Fibrates Inhibit PLTP‐induced M2 Macrophage Infiltration and Increase the Sensitivity of Hepatocellular Carcinoma to ICIs

Abstract High levels of M2 macrophages in the hepatocellular carcinoma (HCC) tumor microenvironment (TME) are associated with poor response to immune checkpoint inhibitors (ICIs). This study comprehensively investigated the role of phospholipid transfer protein (PLTP) in driving M2 macrophage polarization through bioinformatics, clinicopathological analysis, molecular docking, proteomics, biochemical and cellular assays. Additionally, strategies to enhance ICIs sensitivity are validated in multiple animal models.

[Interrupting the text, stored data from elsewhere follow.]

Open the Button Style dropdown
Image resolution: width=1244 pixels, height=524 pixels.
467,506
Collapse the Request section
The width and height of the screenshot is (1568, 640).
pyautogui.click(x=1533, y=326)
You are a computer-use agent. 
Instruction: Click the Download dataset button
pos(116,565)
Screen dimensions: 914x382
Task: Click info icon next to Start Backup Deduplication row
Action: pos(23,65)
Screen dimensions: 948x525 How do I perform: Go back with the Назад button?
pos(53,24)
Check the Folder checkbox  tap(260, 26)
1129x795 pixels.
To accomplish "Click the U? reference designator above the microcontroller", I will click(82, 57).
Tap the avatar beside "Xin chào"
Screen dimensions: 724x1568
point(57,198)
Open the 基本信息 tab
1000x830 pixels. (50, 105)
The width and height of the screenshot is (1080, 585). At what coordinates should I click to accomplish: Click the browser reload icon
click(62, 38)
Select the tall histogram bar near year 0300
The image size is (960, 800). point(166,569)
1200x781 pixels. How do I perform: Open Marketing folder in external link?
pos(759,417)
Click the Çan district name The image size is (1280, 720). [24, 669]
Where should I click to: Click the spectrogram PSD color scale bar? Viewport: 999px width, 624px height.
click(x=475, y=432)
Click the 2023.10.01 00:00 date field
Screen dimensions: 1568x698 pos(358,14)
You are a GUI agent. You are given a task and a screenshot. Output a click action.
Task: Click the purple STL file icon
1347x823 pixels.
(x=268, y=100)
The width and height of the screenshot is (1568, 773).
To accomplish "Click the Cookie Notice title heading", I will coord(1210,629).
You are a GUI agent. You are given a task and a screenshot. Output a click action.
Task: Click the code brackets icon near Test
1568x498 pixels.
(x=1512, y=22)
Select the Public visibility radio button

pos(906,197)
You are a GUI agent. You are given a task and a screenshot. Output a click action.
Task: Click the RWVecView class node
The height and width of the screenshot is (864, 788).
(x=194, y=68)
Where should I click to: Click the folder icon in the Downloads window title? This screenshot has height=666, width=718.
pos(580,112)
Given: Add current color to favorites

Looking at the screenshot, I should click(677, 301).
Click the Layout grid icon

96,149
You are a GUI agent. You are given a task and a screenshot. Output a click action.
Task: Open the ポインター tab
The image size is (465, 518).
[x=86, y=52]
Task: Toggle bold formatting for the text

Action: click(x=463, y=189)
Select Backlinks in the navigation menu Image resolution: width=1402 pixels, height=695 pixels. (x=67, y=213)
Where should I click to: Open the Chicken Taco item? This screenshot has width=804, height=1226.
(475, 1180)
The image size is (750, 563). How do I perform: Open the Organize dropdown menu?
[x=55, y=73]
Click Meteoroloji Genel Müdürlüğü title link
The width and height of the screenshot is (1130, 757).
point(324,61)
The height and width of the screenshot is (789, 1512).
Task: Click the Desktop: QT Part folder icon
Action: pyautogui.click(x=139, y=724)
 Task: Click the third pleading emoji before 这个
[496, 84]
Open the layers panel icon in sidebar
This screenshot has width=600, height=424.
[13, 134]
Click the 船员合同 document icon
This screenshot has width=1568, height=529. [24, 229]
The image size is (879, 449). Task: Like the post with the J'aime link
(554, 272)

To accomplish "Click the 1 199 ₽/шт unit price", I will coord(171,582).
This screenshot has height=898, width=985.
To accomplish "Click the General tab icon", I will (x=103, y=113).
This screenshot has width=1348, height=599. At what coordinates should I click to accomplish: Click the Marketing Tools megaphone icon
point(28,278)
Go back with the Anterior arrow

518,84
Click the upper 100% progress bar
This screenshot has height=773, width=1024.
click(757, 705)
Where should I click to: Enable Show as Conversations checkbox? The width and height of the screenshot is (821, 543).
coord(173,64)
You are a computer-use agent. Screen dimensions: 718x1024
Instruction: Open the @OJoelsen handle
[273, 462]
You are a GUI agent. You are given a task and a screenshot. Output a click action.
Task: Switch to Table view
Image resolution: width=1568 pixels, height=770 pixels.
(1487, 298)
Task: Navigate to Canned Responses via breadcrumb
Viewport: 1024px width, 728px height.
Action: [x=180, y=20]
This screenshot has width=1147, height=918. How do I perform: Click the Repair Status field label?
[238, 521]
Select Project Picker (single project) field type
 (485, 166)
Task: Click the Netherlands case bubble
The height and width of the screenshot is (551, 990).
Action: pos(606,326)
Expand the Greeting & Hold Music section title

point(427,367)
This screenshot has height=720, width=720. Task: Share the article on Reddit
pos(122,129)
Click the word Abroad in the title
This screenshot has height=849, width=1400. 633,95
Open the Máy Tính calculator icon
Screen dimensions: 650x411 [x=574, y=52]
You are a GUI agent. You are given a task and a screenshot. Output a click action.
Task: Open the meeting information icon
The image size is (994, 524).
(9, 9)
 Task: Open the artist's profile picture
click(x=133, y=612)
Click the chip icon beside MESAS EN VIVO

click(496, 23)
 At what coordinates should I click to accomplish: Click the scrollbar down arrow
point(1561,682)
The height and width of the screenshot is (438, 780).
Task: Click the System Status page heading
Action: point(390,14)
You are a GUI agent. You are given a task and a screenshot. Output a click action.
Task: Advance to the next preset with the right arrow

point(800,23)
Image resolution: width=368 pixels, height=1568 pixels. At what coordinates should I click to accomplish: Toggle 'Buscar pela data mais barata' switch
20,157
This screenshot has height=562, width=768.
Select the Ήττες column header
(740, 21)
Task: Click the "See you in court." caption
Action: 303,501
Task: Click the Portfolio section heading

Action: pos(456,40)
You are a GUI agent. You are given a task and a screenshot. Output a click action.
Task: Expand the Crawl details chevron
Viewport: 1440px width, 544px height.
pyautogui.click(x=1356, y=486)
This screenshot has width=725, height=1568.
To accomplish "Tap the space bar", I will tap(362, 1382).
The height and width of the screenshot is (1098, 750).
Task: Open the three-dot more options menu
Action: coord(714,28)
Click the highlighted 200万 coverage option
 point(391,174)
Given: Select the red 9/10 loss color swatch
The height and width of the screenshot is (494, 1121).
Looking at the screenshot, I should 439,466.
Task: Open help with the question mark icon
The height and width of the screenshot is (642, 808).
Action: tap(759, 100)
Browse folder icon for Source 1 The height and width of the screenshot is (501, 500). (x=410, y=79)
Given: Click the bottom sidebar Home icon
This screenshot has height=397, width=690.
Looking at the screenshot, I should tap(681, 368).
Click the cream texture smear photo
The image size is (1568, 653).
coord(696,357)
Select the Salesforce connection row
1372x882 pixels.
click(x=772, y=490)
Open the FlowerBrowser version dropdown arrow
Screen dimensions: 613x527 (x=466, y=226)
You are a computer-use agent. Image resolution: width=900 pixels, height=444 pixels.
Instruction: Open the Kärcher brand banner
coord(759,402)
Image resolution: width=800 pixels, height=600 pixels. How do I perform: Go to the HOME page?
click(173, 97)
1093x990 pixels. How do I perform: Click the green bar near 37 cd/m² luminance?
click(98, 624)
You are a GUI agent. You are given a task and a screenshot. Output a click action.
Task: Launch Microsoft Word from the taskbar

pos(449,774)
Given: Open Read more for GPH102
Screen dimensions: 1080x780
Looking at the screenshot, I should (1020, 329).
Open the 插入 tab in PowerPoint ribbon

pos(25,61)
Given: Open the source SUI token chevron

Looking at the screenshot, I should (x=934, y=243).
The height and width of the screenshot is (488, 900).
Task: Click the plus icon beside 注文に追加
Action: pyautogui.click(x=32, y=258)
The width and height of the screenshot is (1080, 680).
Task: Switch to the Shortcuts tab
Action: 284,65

Results demonstrated that high M2 macrophage infiltration independently predicted inferior ICIs outcomes, and PLTP overexpression in HCC promoted M2 macrophage polarization. Mechanistically, PLTP bound to aurora kinase A (AURKA) and P65, forming a complex that induced P65 phosphorylation, thereby activating NF‐κB and upregulating IL‐6, IL‐8, and CSF‐1. Molecular docking revealed that GMB‐475 specifically bound to PLTP's functional domain (25‐245 AA), which competitively inhibited PLTP‐P65‐AURKA interactions and suppressing P65 phosphorylation. In vivo, GMB‐475 reduced M2 macrophage infiltration and suppressed tumor growth. Fibrates downregulated PLTP expression, decreased P65 phosphorylation, and synergized with ICIs in orthotopic and Myc‐driven HCC models. These findings highlight PLTP as a key mediator of M2 macrophage polarization via AURKA‐dependent NF‐κB activation. Targeting PLTP with inhibitor GMB‐475 or fibrates may improve ICIs efficacy, offering a promising therapeutic strategy for HCC.